Task directions
Look through the data below for the line with "Viewport: 720px width, 1060px height." and the line with "Click switch-database icon in the 2019 row", then transcribe exactly from the first through the second, leaving out all pictures.

Dataset excerpts
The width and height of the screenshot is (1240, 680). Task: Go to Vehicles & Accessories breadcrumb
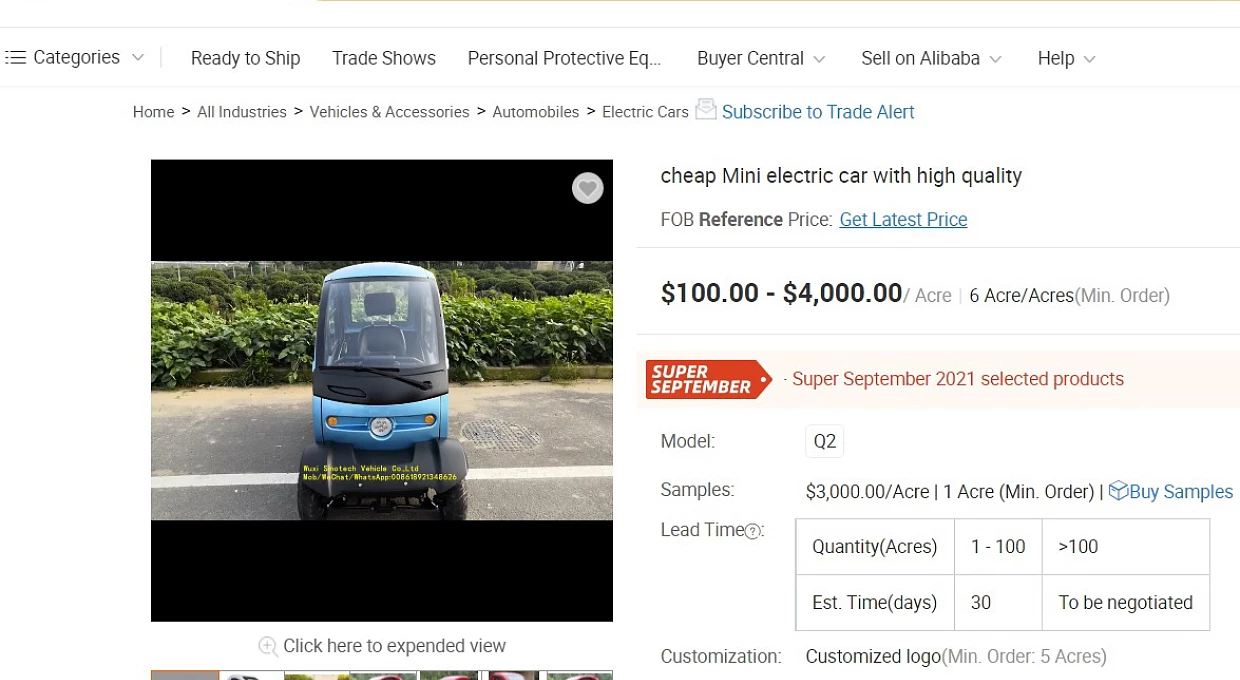click(389, 112)
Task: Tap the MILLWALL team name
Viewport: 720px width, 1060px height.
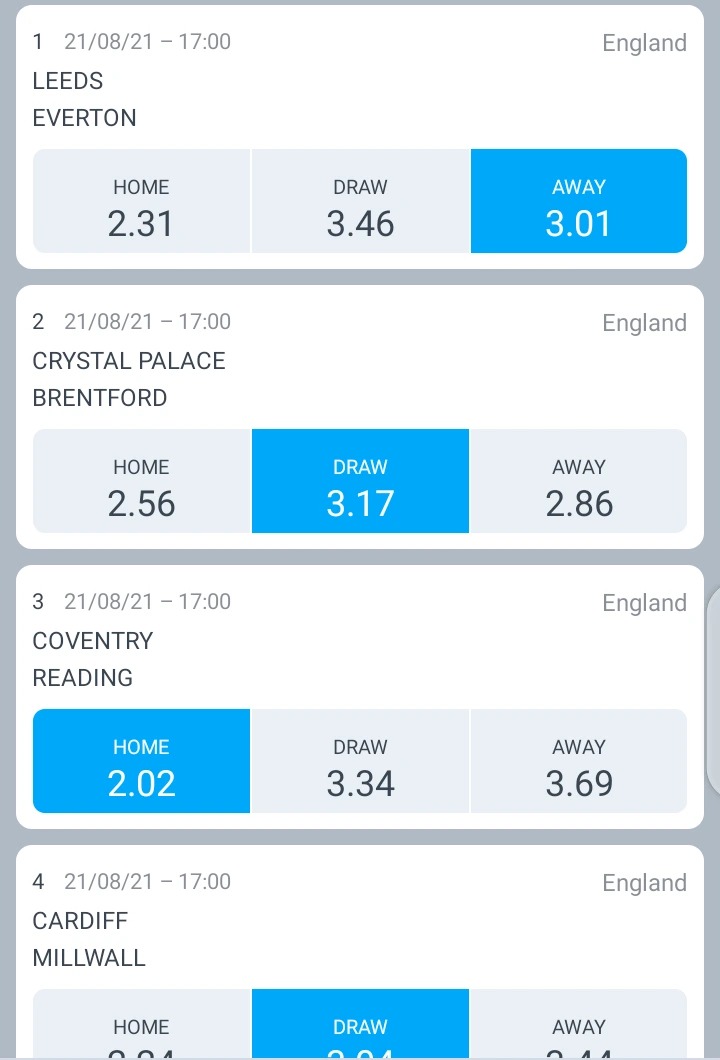Action: pos(89,958)
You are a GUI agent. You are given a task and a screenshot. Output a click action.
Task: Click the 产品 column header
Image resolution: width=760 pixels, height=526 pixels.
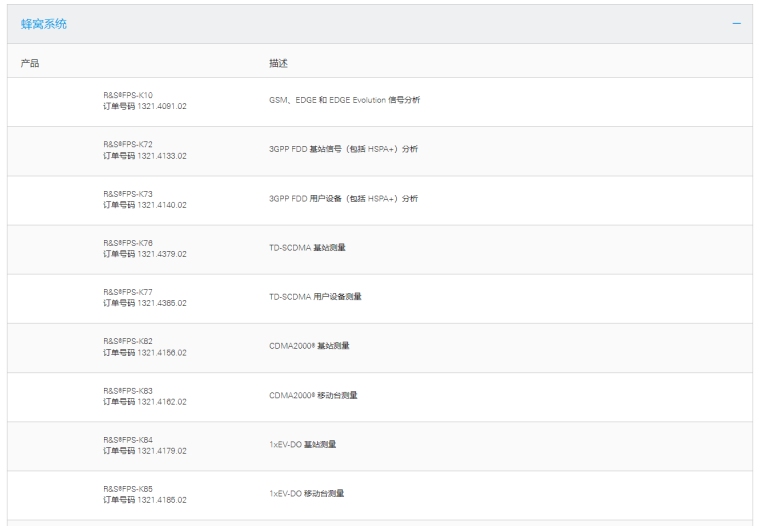pos(30,63)
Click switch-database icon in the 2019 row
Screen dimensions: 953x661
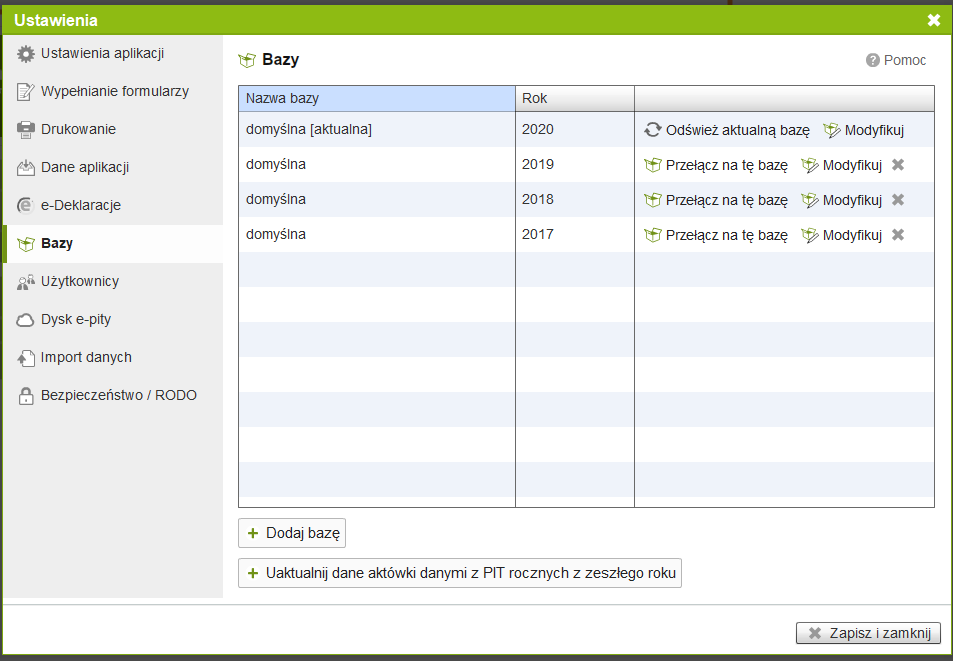[x=653, y=165]
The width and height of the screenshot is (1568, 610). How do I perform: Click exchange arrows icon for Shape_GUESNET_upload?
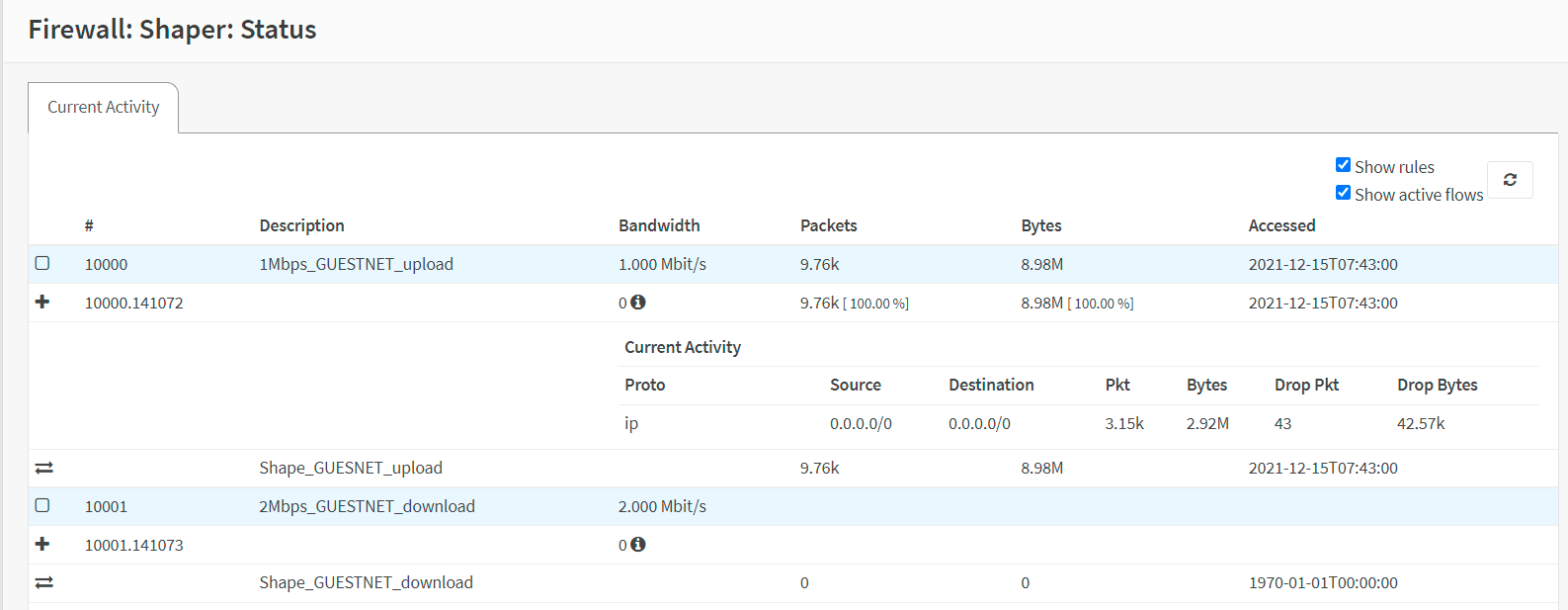point(43,468)
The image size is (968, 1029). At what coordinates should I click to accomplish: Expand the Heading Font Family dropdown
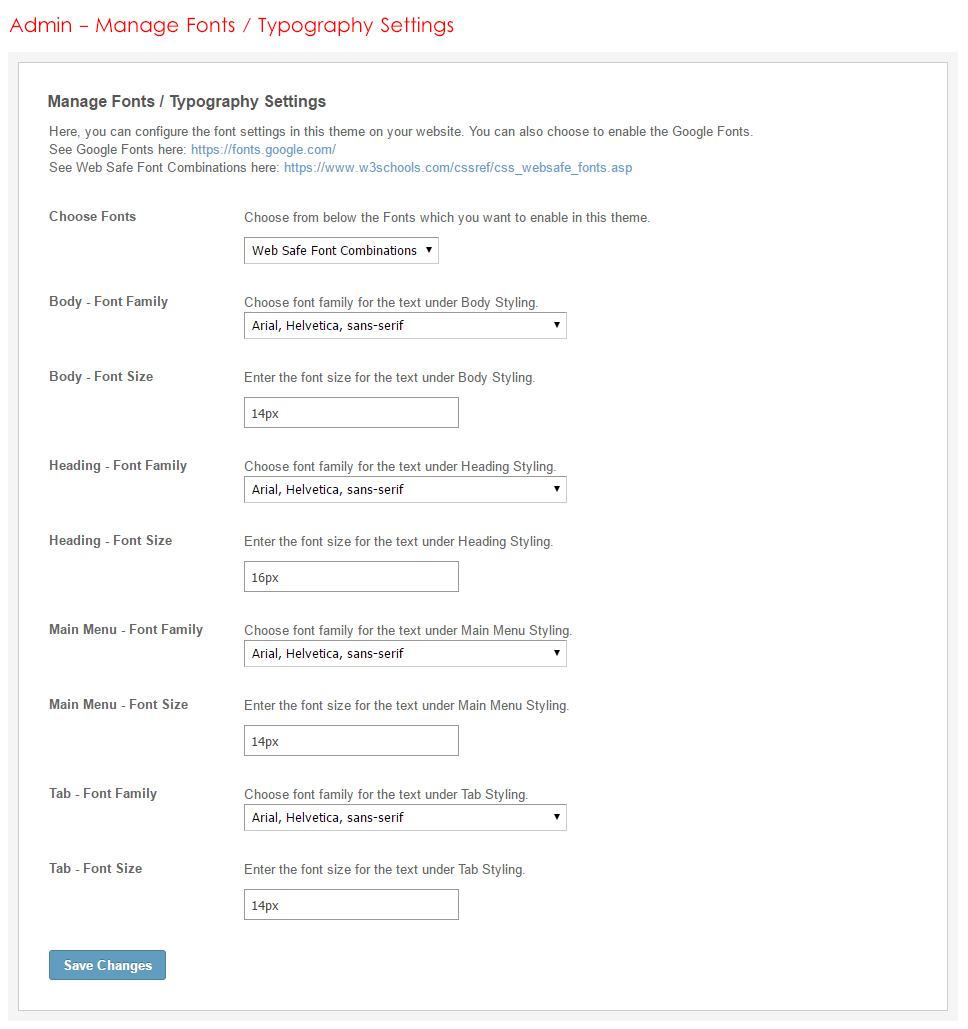coord(405,490)
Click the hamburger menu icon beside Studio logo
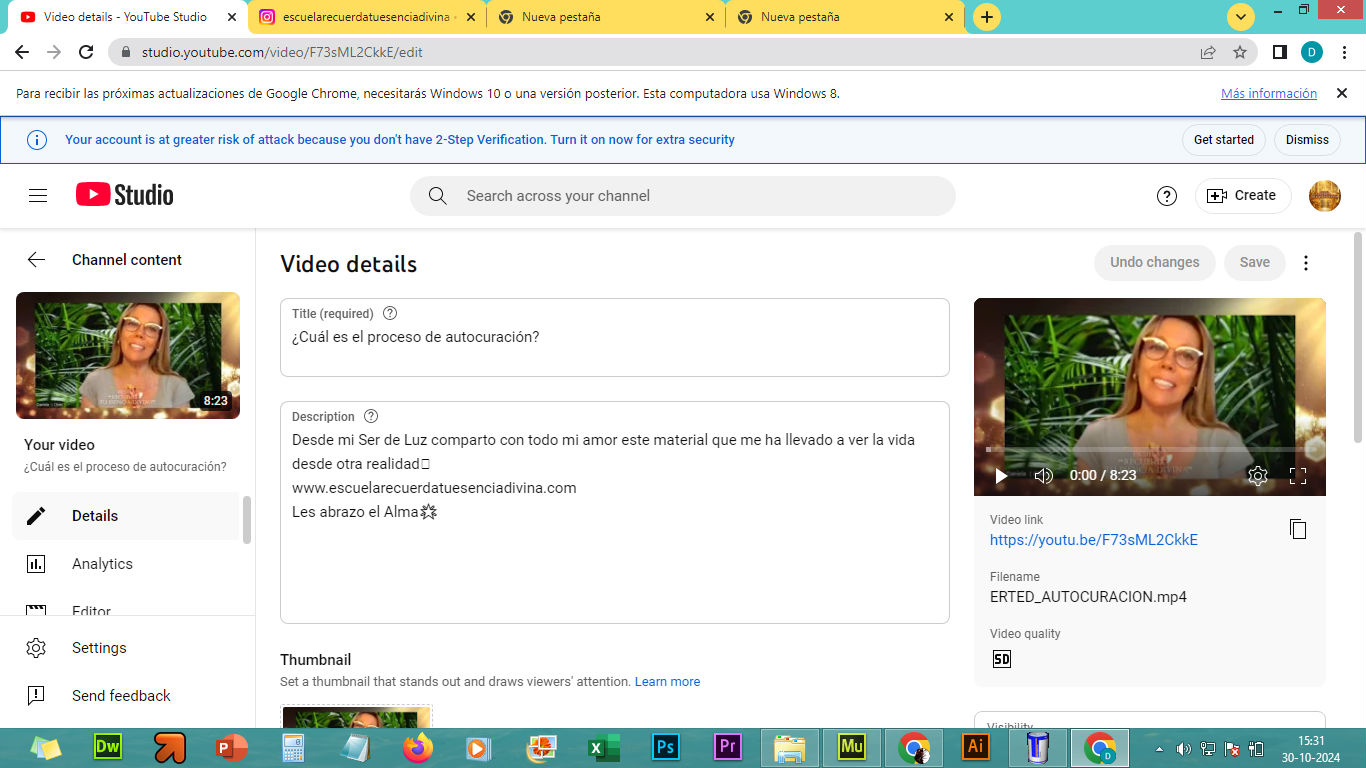The image size is (1366, 768). point(38,196)
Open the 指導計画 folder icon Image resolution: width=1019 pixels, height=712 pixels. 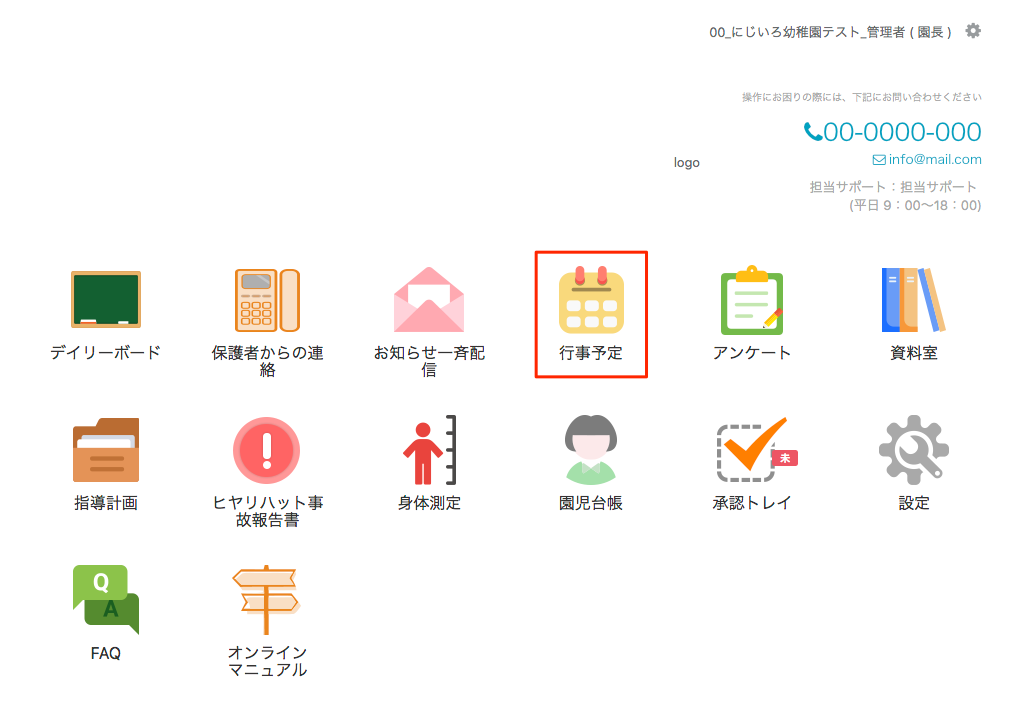pos(105,450)
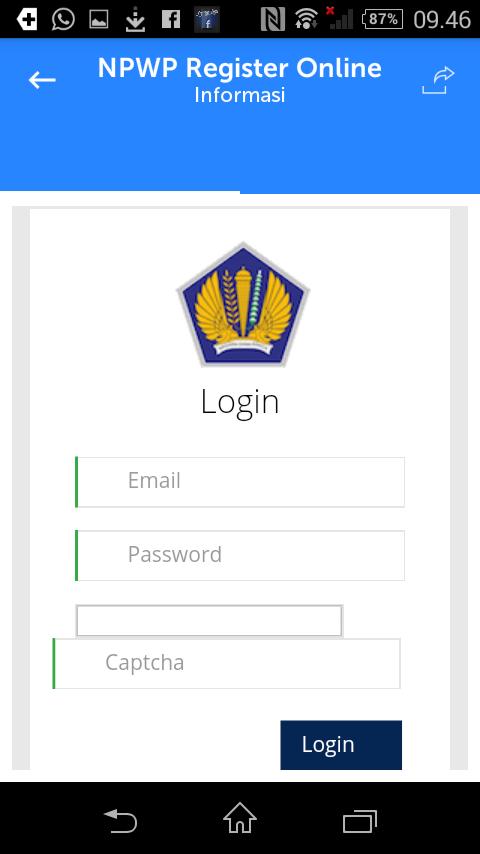
Task: Open the Facebook notification icon
Action: click(171, 20)
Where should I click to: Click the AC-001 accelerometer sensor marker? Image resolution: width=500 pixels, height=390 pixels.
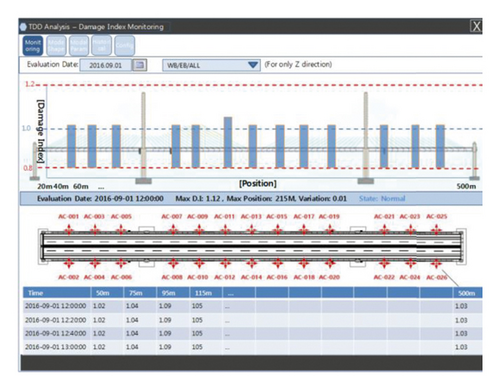(x=69, y=230)
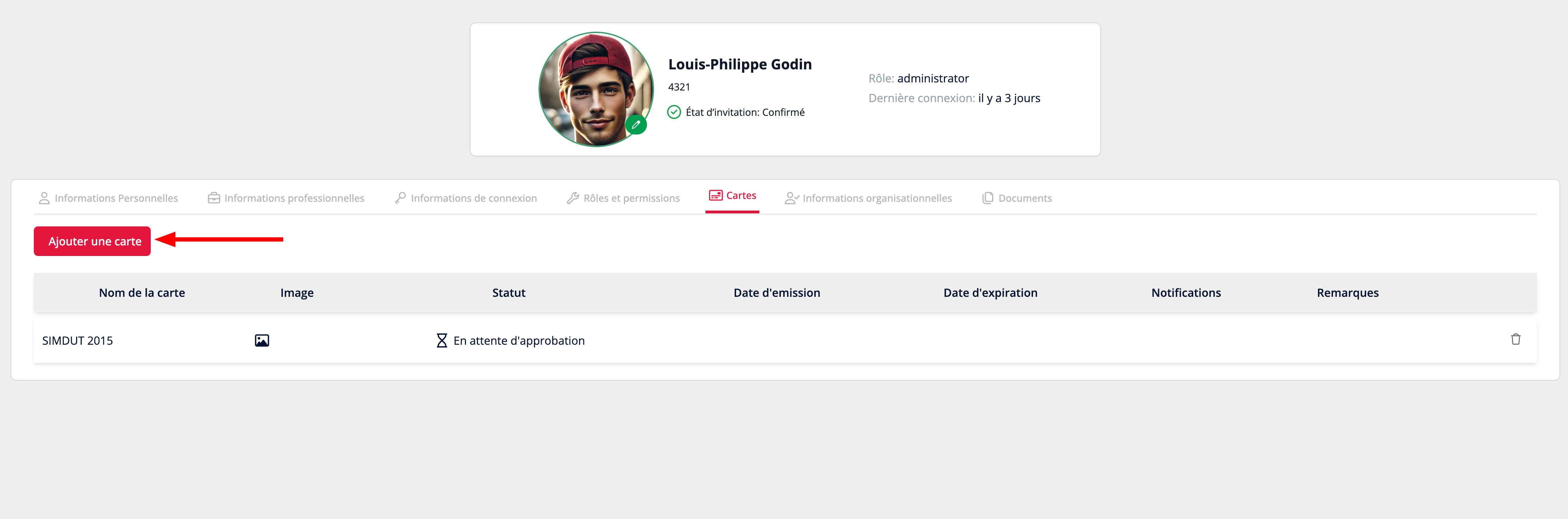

Answer to this task
Viewport: 720px width, 1060px height.
Action: pos(89,958)
You are a GUI agent. You are given a task and a screenshot. Output a click action.
Task: Click the 产品 column header
Image resolution: width=760 pixels, height=526 pixels.
pos(30,63)
Click switch-database icon in the 2019 row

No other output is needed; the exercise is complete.